Ralph Tuijn roeit voor de vijfde keer oceaan over.
Op 16 december vertrekt oceaanroeier Ralph Tuijn voor zijn vijfde oceaanoversteek. Hij zal met zijn roeiboot “Algea” (Spirits of pain and suffering) de Atlantische Oceaan solo en op eigen kracht oversteken.
De monstertocht begint vanuit Ferragudo in het zuiden van Portugal en zal een kleine twee maanden later eindigen op het Zuid-Amerikaanse vaste land van Cayenne in Frans-Guyana. Met deze oceaanoversteek hoopt Tuijn het huidige solowereldrecord, dat op 96 dagen staat, met ruim een maand te verbreken.
Bij de oversteek hanteert Tuijn een zwaar roeiregime, waarbij dag en nacht geroeid wordt en vier uur roeien afgewisseld wordt met twee uur rust. Zo roeit hij dagelijks ongeveer 16 uur.
Negenmaal kapseisde hij als gevolg van stormen en 10 meter hoge golven
De expeditie is niet zonder gevaren. Op eerdere expedities over de oceanen werd Tuijn al aangevallen door haaien. Ook zat hij dagenlang in onweersstormen. Hij moest overleven op regenwater en een vrachtschip voer bijna over hem heen.
Negenmaal kapseisde hij als gevolg van stormen en 10 meter hoge golven. Zijn ledematen raakten geïnfecteerd en hij kreeg daardoor bloedvergiftiging.
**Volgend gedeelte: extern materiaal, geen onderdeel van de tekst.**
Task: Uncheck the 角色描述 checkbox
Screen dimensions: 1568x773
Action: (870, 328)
Bij een vorige oversteek wist hij op het nippertje te ontsnappen aan een orkaan met windsnelheden tot 275 kilometer per uur.
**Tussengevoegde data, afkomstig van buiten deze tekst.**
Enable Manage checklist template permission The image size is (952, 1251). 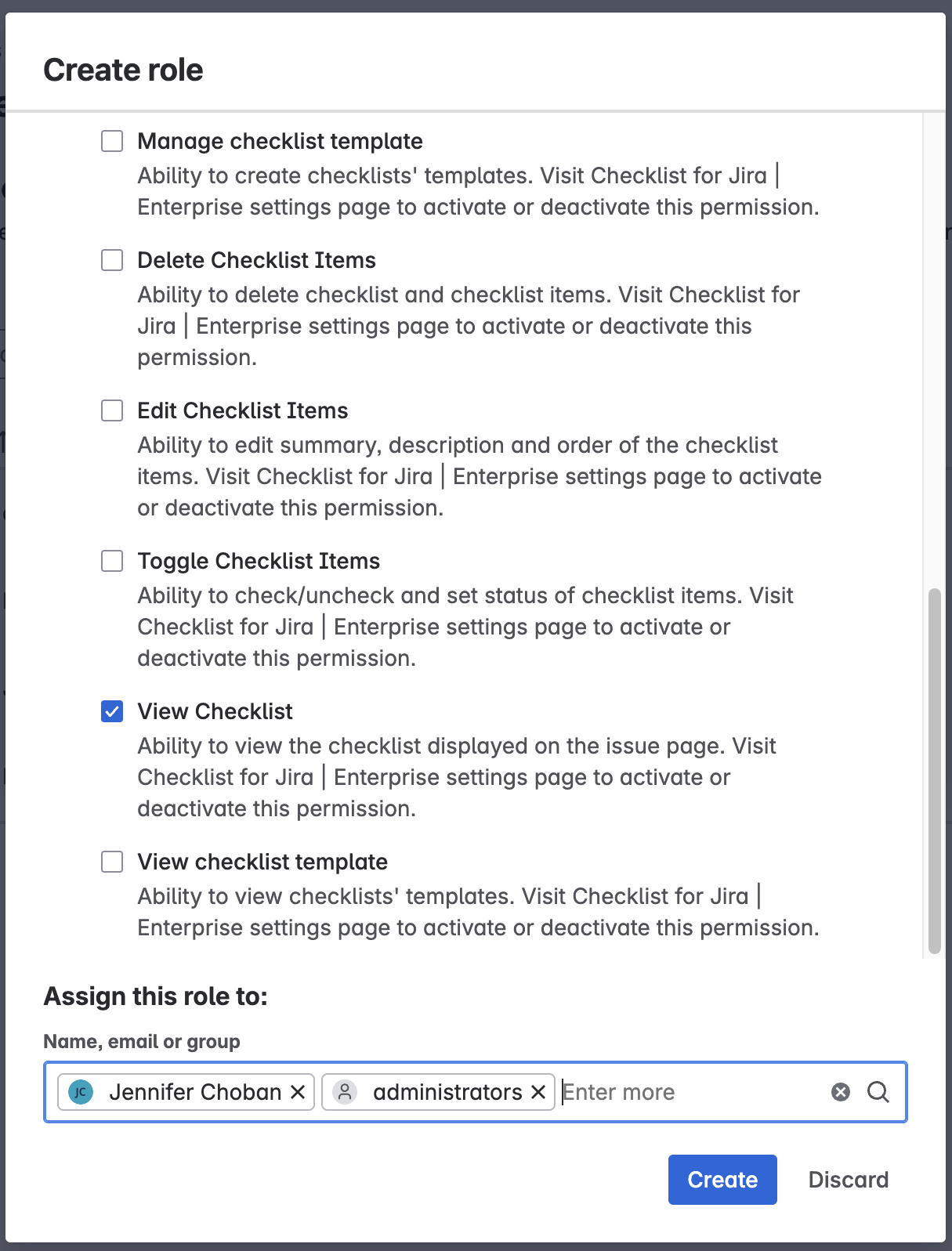(112, 141)
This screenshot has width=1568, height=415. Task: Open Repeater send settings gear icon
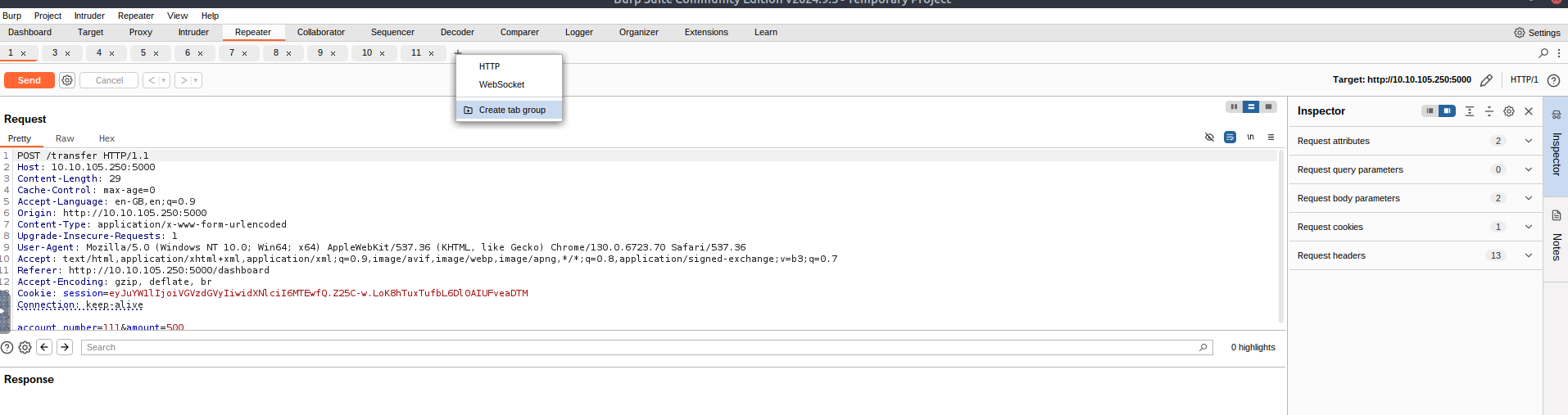pyautogui.click(x=67, y=80)
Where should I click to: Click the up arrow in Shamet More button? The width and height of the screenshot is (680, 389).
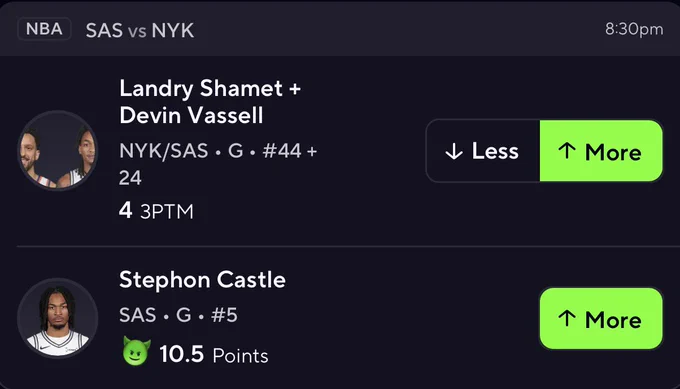coord(567,151)
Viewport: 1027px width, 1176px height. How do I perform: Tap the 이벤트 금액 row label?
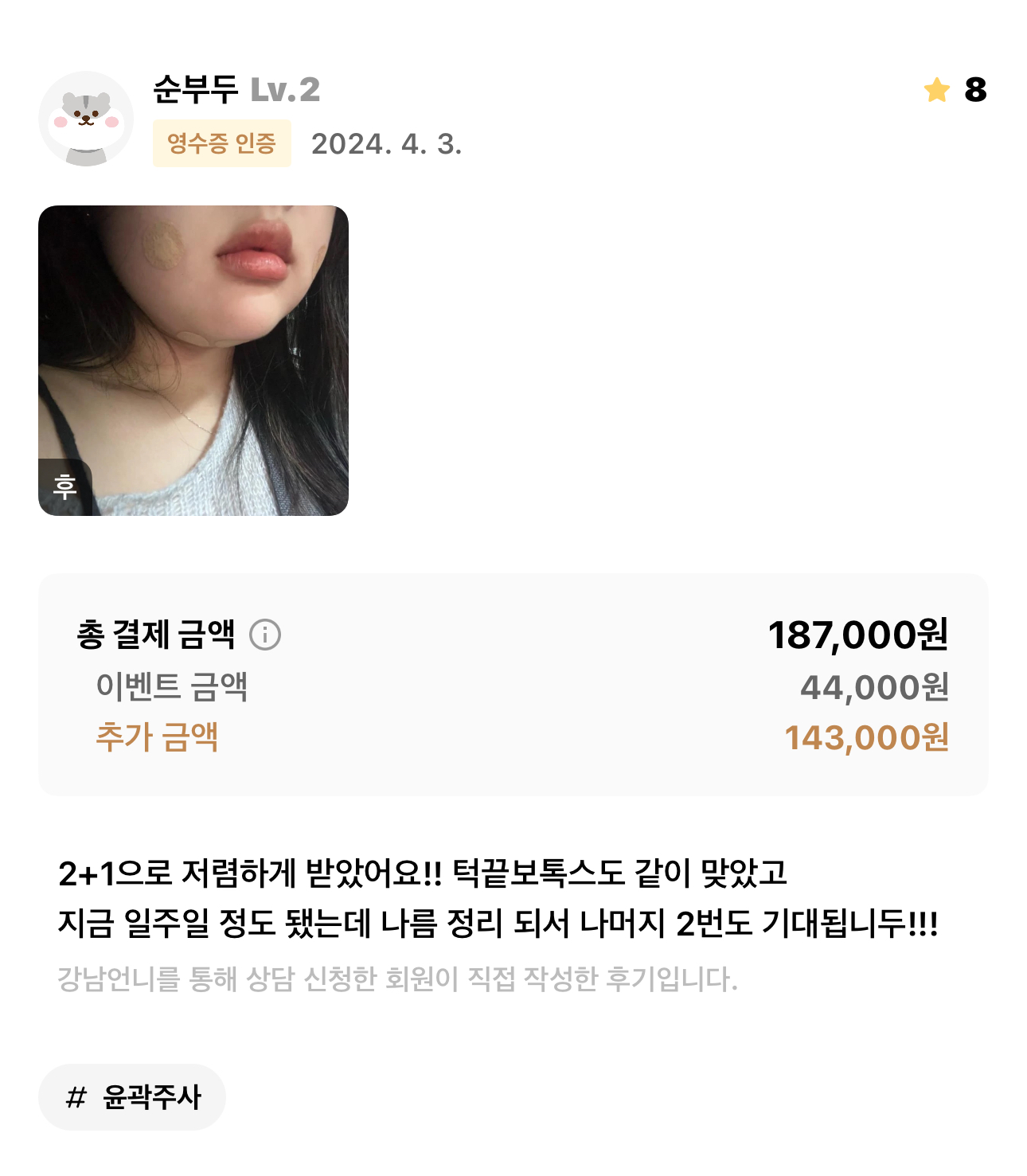(x=172, y=686)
Destijds sloeg hij na maanden roeien op de Grote Oceaan om en leed schipbreuk op een klein eiland met slechts een handvol Polynesische bewoners. Zij gaven hem onderdak en hielpen hem zijn boot te herbouwen zodat hij na twee maanden zijn tocht kon vervolgen.
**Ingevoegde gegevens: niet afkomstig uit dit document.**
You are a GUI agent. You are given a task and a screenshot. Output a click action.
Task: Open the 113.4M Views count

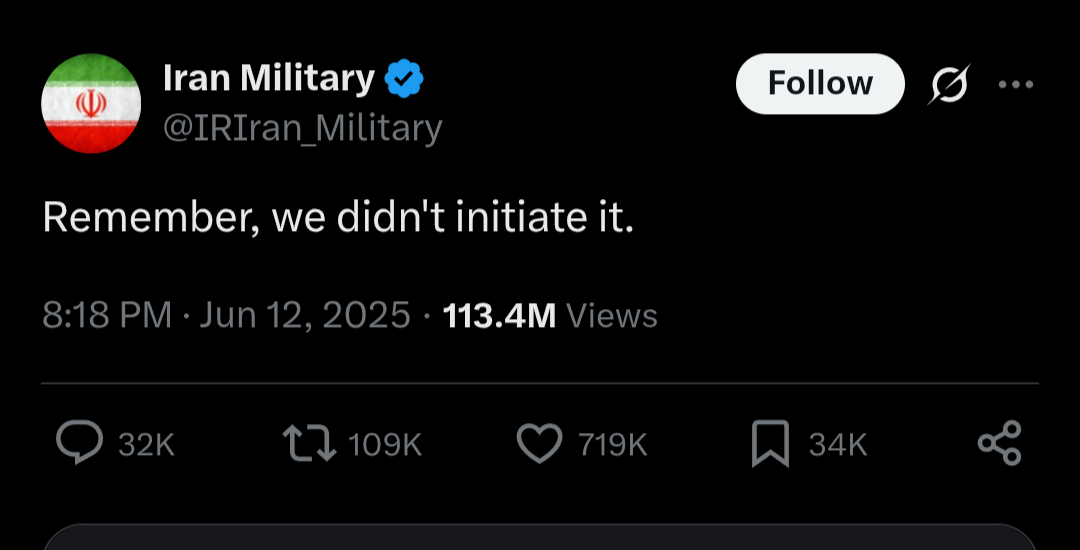(550, 316)
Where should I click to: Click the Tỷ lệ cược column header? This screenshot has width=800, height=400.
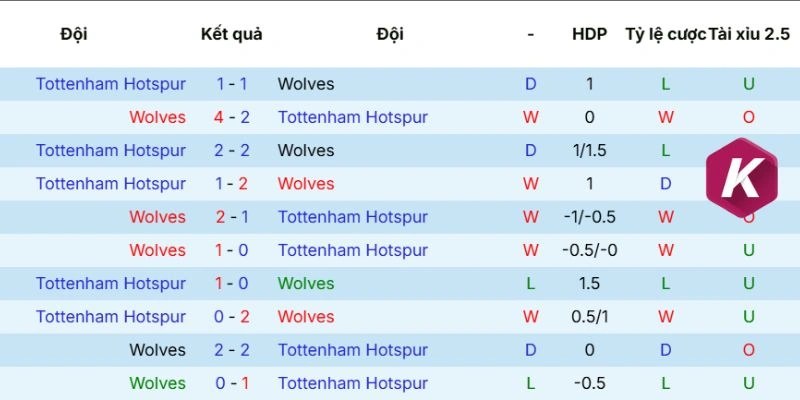(665, 34)
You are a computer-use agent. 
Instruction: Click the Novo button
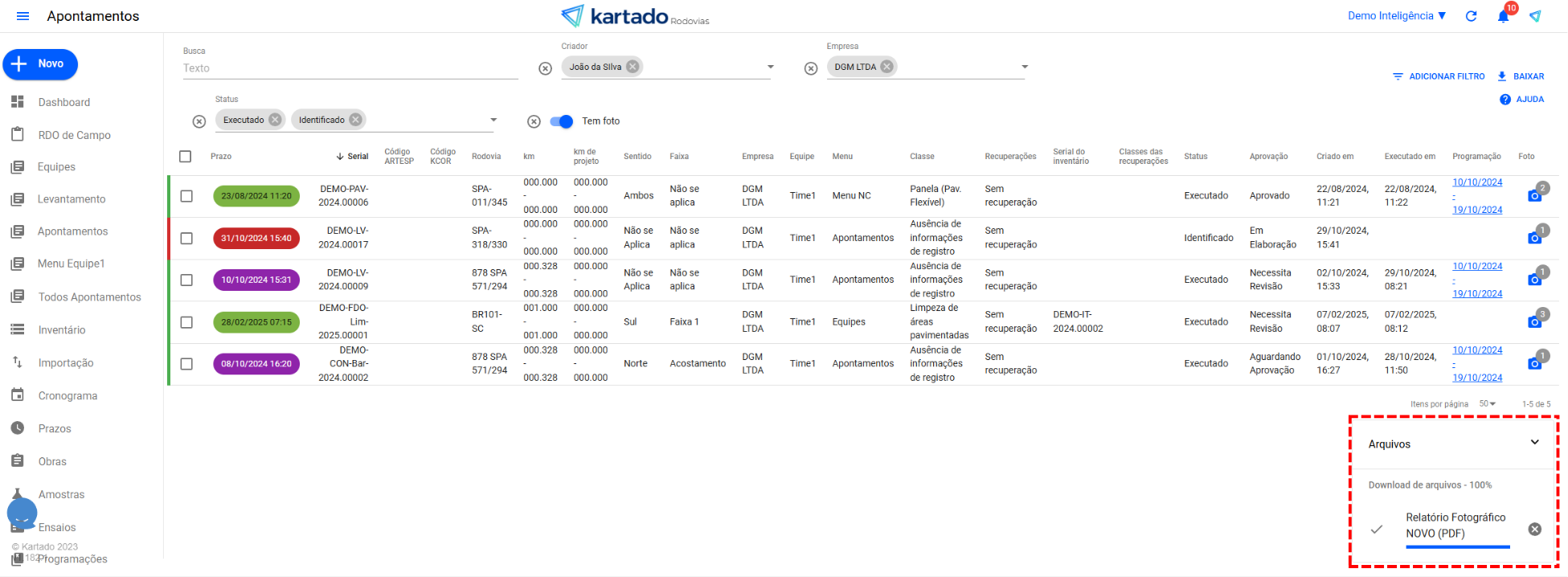pyautogui.click(x=40, y=64)
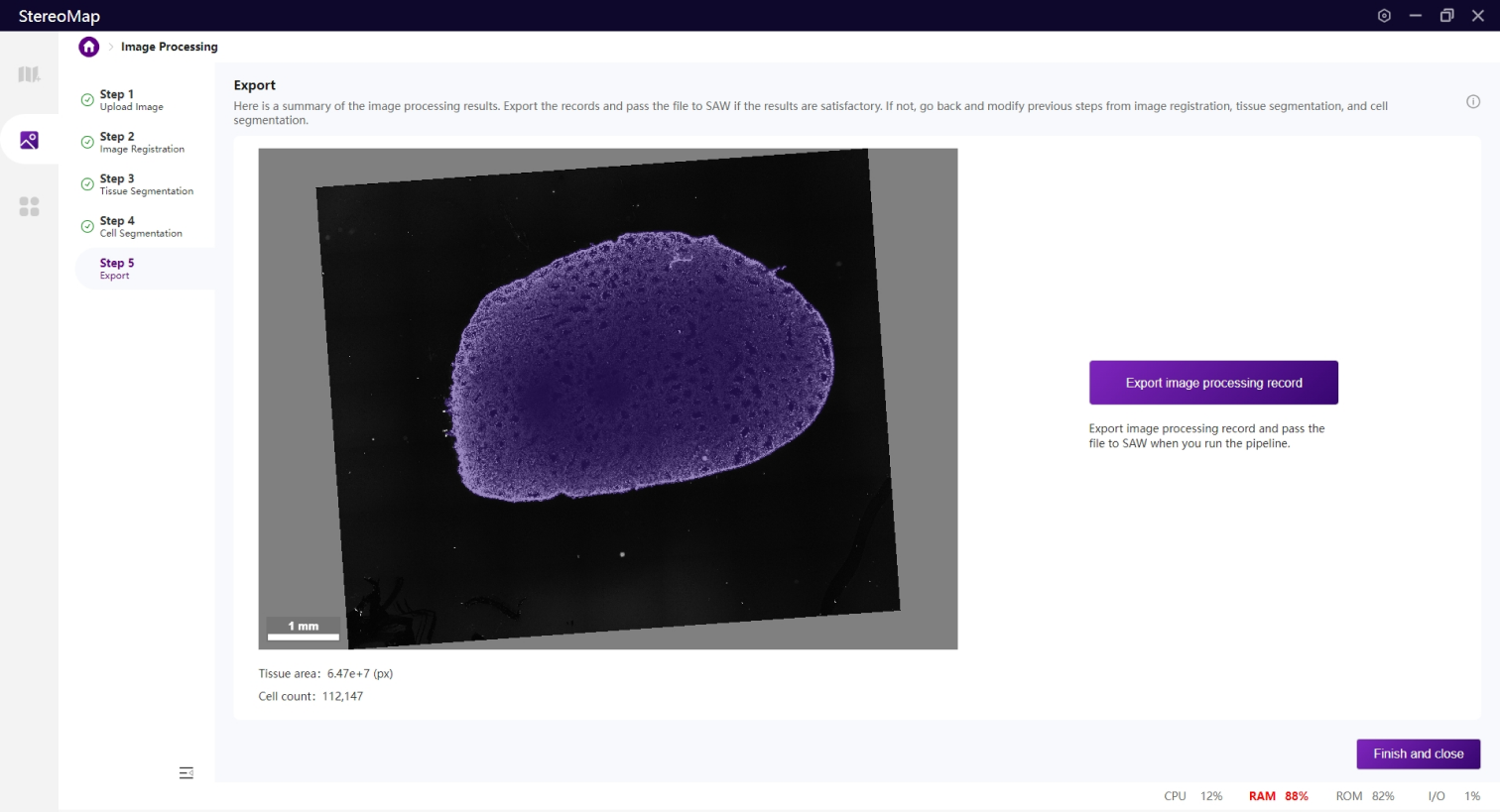Select Step 5 Export
1500x812 pixels.
pos(116,269)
Op de Indische Oceaan werd de roeier in een storm tweemaal overvaren door een tanker
Op de Indische Oceaan werd de roeier in een storm tweemaal overvaren door een tanker. In vijf meter hoge golven moest hij zich zonder reddingsvest ruim acht uur drijvende houden waarna hij onderkoeld werd gered.
Ondanks al deze tegenslagen kijkt Tuijn er naar uit om de vijfde oceaan ook over te roeien. Tuijn vertrekt half december vanuit Portugal en zal 50 à 55 dagen later en bijna 6.000 kilometer verder begin februari op het Amerikaanse continent voet aan land zetten.